Risque d’autisme augmenté par la COVID-19 durant la grossesse, selon une étude

Image d'illustration. Grossesse femme enceinteADN
Une étude récente suggère que les grossesses survenues durant la pandémie de COVID pourraient avoir augmenté le risque de troubles du spectre de l'autisme chez les nouveau-nés.
Tl;dr
- Une étude indique une hausse du risque d’autisme chez les enfants nés de mères ayant contracté la COVID pendant la grossesse.
- Les chercheurs observent des retards de développement chez environ 12% des nourrissons étudiés.
- Les résultats sont toutefois débattus, d’autres études ne constatant pas d’augmentation du risque de troubles du développement.
Le spectre de l’autisme plane sur les enfants de mères atteintes de COVID-19
Une étude présentée lors d’une conférence médicale à Copenhague a récemment jeté un froid dans la communauté médicale. Les chercheurs émettent des inquiétudes quant à l’augmentation du risque d’autisme chez les enfants nés de mères ayant contracté la COVID-19 durant leur grossesse.
Des chiffres alarmants
L’équipe de recherche, dirigée par la pédiatre spécialiste des maladies infectieuses Karin Nielsen, a examiné des femmes enceintes et des nouveau-nés exposés au virus. Parmi les 211 enfants étudiés, 23, soit 11%, ont été testés positifs pour le trouble du spectre de l’autisme (TSA), contre une prévalence attendue de 1 à 2% à cet âge.
Des signes de retard de développement
« Nielsen venait de terminer un projet de recherche sur la façon dont la maladie infectieuse émergente Zika causait de graves malformations congénitales. Craignant que le nouveau coronavirus n’ait un impact similaire, elle a commencé à recruter des mères enceintes testées positives pour une nouvelle étude, » rapporte le Japan Times, citant une histoire de Bloomberg.

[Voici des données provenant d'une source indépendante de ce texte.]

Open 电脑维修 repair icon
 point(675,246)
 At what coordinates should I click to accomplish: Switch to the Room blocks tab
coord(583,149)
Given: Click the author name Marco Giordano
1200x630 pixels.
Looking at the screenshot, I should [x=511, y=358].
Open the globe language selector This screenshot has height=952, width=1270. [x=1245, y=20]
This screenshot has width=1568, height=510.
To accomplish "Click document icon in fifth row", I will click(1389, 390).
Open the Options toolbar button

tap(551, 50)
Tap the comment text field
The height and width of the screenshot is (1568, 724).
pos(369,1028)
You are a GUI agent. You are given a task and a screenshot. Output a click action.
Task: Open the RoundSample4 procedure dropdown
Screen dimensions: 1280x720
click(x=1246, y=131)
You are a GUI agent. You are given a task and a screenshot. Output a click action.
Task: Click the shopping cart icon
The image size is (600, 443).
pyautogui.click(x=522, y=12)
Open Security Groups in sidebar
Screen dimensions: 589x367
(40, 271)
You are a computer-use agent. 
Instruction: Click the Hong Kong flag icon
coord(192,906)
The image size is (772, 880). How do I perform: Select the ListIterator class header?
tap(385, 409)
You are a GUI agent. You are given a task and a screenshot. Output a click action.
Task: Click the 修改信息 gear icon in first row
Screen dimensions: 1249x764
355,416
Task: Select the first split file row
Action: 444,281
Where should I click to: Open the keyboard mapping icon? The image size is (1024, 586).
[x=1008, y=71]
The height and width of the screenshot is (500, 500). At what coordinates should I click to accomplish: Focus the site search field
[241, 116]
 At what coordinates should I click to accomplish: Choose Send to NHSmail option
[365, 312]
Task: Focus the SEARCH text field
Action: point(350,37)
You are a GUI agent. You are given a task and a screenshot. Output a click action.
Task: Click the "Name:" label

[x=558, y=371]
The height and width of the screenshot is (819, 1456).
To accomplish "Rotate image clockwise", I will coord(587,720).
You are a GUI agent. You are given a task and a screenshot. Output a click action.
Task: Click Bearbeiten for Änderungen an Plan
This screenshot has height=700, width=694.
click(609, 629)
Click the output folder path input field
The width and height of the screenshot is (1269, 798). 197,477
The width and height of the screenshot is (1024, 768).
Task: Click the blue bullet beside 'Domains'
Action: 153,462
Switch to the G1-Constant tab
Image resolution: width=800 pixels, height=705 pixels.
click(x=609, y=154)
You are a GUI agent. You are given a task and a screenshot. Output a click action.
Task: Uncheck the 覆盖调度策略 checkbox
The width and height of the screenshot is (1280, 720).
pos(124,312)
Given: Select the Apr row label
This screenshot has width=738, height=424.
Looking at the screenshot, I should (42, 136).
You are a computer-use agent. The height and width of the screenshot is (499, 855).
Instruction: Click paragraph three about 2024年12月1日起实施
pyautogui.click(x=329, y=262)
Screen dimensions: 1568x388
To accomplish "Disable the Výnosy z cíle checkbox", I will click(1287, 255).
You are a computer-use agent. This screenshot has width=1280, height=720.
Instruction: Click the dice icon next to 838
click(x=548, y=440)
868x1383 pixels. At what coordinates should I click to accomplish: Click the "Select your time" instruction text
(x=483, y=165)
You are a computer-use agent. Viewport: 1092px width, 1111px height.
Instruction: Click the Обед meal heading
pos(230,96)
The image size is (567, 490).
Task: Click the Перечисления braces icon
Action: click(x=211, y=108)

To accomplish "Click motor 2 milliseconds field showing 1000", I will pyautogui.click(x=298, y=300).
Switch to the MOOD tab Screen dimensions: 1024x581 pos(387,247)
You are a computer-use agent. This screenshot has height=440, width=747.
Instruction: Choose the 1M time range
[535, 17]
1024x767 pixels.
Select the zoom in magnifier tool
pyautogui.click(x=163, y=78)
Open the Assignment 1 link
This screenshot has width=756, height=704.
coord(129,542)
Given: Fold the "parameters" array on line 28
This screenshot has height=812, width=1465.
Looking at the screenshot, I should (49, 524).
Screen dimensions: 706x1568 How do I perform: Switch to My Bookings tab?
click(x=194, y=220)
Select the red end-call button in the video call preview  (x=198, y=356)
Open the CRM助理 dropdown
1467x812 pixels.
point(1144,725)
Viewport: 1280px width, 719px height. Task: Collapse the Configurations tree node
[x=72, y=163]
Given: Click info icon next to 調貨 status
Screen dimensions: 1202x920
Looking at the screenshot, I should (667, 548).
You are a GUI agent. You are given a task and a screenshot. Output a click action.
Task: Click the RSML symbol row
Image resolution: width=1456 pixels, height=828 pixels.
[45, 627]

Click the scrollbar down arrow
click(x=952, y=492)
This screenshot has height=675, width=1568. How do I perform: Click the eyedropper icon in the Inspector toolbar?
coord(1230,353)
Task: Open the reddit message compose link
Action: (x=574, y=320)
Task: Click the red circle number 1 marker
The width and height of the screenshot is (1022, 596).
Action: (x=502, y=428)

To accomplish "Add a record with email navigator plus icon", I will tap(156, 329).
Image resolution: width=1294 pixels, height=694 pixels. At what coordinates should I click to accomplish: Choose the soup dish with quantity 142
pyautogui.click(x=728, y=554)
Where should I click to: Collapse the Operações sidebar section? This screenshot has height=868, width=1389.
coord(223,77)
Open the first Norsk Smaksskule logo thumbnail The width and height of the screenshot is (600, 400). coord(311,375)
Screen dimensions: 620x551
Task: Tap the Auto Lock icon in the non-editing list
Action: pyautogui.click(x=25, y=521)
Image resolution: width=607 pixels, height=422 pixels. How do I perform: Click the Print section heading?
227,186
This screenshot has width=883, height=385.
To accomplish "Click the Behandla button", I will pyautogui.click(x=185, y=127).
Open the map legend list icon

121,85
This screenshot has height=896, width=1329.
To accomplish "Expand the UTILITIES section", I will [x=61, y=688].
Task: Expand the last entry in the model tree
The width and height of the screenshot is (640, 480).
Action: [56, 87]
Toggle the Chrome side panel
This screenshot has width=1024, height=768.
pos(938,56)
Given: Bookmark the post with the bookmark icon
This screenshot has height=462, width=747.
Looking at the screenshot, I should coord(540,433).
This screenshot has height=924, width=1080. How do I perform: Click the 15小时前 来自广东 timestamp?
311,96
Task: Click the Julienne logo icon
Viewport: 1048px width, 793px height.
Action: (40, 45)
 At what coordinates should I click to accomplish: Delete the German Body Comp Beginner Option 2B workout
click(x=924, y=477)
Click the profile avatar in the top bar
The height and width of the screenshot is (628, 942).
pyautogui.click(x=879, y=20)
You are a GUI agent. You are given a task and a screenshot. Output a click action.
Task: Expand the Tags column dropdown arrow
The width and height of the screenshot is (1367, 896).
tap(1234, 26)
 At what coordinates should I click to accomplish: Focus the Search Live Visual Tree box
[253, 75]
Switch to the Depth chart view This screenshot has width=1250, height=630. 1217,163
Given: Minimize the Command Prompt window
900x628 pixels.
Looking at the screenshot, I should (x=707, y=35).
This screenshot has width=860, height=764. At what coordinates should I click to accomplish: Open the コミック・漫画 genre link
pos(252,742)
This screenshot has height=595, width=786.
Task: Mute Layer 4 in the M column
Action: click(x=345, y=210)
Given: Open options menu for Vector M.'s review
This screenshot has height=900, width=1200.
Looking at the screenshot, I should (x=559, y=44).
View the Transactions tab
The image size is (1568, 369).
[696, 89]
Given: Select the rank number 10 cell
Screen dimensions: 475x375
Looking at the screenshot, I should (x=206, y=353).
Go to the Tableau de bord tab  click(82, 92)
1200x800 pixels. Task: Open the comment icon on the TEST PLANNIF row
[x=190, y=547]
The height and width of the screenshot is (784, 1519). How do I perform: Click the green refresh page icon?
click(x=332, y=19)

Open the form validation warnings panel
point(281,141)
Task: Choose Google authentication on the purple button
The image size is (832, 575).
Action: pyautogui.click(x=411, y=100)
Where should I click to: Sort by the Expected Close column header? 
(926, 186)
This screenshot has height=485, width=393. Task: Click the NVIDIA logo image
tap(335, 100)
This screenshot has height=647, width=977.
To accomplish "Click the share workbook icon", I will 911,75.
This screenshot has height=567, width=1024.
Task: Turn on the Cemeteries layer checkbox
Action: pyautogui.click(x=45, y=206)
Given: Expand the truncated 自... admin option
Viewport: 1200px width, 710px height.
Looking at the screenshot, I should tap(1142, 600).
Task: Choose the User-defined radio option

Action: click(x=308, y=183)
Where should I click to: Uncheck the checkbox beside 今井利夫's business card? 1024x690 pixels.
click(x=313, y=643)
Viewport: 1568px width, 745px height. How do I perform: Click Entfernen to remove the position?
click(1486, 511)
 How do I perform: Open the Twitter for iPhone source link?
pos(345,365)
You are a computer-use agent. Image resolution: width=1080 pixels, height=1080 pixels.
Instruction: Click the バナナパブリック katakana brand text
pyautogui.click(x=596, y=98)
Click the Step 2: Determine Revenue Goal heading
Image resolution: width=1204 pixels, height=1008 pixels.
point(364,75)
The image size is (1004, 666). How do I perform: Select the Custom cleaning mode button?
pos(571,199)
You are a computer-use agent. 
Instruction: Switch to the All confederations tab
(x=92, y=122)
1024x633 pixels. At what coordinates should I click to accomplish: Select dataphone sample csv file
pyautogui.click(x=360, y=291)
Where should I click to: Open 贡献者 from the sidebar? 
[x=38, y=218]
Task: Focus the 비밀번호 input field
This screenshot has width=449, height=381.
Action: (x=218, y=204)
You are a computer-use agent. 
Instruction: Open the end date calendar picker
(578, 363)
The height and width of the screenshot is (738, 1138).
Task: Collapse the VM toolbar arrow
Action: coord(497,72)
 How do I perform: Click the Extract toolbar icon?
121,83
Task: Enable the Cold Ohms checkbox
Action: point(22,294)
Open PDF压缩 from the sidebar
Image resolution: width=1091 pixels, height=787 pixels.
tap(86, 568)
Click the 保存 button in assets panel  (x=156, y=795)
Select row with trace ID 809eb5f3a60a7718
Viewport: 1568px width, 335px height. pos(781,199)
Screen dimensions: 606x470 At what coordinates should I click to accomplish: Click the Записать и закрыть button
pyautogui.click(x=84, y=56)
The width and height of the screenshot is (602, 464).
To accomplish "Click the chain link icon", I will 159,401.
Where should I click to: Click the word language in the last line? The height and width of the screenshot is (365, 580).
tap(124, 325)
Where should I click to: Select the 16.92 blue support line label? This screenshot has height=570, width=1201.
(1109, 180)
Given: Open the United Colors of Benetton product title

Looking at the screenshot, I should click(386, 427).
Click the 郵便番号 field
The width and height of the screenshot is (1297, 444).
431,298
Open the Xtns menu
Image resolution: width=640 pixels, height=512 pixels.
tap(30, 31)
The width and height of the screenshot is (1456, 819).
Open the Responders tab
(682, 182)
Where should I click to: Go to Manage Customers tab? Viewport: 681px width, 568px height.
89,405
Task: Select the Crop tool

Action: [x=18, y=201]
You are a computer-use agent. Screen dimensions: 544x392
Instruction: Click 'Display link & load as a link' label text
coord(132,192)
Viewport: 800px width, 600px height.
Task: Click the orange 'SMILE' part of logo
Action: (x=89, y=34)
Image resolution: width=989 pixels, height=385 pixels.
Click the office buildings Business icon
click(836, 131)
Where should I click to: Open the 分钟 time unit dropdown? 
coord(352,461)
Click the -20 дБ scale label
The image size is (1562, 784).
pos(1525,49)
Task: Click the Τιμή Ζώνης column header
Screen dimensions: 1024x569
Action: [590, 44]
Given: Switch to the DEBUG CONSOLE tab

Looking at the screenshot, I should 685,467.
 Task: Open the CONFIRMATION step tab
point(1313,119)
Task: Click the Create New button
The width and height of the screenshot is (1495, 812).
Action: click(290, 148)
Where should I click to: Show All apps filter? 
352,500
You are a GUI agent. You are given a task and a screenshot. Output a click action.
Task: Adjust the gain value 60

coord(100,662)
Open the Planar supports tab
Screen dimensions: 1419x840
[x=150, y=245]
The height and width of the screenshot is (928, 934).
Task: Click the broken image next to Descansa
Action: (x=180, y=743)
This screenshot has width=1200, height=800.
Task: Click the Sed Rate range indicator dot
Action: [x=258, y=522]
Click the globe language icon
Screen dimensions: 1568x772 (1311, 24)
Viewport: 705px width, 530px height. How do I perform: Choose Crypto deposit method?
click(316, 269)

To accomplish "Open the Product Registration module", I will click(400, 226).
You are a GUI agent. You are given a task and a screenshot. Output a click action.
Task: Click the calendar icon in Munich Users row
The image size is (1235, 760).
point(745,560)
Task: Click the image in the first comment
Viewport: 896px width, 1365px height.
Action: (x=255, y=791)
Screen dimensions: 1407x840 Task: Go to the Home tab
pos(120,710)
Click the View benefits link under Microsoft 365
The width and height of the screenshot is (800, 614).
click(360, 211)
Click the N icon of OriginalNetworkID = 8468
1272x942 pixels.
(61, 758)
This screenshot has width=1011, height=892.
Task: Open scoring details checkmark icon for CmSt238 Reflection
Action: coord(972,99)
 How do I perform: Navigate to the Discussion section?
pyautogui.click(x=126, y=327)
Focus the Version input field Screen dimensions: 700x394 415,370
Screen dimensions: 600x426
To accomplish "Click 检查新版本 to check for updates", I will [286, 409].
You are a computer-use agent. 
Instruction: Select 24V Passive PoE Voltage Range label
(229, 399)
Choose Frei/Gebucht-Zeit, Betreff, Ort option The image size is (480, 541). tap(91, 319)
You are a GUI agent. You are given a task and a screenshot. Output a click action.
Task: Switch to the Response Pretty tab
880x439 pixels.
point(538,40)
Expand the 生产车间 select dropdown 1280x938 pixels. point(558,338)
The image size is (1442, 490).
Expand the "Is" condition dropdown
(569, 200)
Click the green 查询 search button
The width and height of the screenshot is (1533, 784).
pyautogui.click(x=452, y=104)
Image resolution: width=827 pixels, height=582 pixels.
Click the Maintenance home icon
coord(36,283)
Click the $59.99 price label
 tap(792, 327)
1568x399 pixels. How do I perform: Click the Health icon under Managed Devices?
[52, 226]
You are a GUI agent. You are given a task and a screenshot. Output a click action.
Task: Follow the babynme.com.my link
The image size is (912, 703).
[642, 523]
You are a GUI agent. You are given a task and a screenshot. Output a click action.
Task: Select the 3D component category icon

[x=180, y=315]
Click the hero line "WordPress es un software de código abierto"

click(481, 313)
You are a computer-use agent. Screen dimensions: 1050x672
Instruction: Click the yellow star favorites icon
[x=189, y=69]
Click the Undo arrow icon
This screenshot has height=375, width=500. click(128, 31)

L’inquiétude a commencé lorsque le personnel médical de l’hôpital pour enfants Mattel de UCLA a remarqué une tendance inquiétante : un nombre significatif de nouveau-nés nécessitaient des soins intensifs. Cette suspicion a été confirmée lorsque les chercheurs ont analysé des enregistrements vidéo des nourrissons avec l’outil d’évaluation des mouvements généraux, conçu pour évaluer les fonctions motrices et évaluer les risques de troubles neurodéveloppementaux.
Un débat scientifique
Cependant, les résultats de l’étude restent débattus. Tandis que certaines études soutiennent les résultats de Nielsen, d’autres indiquent un risque peu ou pas augmenté de problèmes de développement ou de comportement. Par exemple, une étude publiée dans le JAMA en octobre 2024 n’a trouvé aucune association entre une infection maternelle à la COVID-19 in utero et un risque accru de troubles neurodéveloppementaux chez les enfants jusqu’à l’âge de 24 mois.
Alors que le débat scientifique se poursuit, une chose est sûre : l’impact à long terme de la COVID-19 sur le développement de l’enfant reste une préoccupation majeure.